Malcolm reckons there have been bumper crowds at Sunset beach this summer. More rescues as a result too.
The Friday I visit late in January there is a small crowd of mostly youngsters in the water, but no lifeguards on duty. Malcolm’s volunteers only operate on weekends. We go for a drive in the club’s new John Deere all-terrain buggy, but we have stop and wade into the shallows for Malcolm to shout warnings about a dangerous rip.
The Sunset lifeguards rescue up to forty people each summer. But they also do a lot of preventative work, warning folk to get out “before they become another statistic”.

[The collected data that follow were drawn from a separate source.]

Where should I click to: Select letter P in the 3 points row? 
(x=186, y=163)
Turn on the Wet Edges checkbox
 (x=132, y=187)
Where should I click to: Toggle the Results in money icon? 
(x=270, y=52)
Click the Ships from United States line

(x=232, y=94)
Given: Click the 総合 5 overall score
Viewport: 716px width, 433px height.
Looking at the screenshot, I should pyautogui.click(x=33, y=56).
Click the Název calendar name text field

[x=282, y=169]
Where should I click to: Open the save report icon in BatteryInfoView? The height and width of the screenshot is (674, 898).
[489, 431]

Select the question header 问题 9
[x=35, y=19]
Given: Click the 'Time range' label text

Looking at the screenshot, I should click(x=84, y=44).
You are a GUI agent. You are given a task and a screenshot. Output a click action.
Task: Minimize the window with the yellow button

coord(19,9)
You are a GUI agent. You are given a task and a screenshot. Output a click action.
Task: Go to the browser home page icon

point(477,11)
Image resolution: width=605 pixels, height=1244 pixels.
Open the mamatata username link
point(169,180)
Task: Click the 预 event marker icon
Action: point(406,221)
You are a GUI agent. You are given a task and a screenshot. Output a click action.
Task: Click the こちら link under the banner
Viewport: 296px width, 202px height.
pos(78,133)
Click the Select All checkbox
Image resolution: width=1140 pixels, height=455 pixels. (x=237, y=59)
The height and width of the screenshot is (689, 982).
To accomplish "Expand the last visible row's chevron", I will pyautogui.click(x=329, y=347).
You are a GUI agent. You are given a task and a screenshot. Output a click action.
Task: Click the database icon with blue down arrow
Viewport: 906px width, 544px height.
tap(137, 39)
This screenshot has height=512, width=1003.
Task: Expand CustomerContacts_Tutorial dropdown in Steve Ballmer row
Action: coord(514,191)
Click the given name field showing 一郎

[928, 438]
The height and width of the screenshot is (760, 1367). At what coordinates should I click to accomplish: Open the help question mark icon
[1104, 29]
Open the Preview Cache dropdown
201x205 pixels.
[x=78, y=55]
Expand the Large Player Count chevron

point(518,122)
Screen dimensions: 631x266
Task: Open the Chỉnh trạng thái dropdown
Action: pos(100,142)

Malcolm points out the club’s beach lookout tower that was rebuilt five years ago after the old one got washed away.
“But we had big 4.5 metre tides over winter and there’s been more serious erosion. Now the new tower’s only metres from the new cliff face…. I think we might be in trouble again” he grimaces.
Malcolm grew up in Pukekohe, came surfing here, and in 1964 joined the then tiny club.
“There were no baches, just our surf club tin shed, sited about fifteen metres in front of our present lookout. That spot is well under the water now.”
Malcolm still carries out weekend rescue duties as part of the Master’s patrol, and each year he goes through rigorous tests, to retain his badge. If he keeps passing, he’s not planning to give up any time yet.
Port Waikato Surf Life Saving Patrol's first club house in 1959.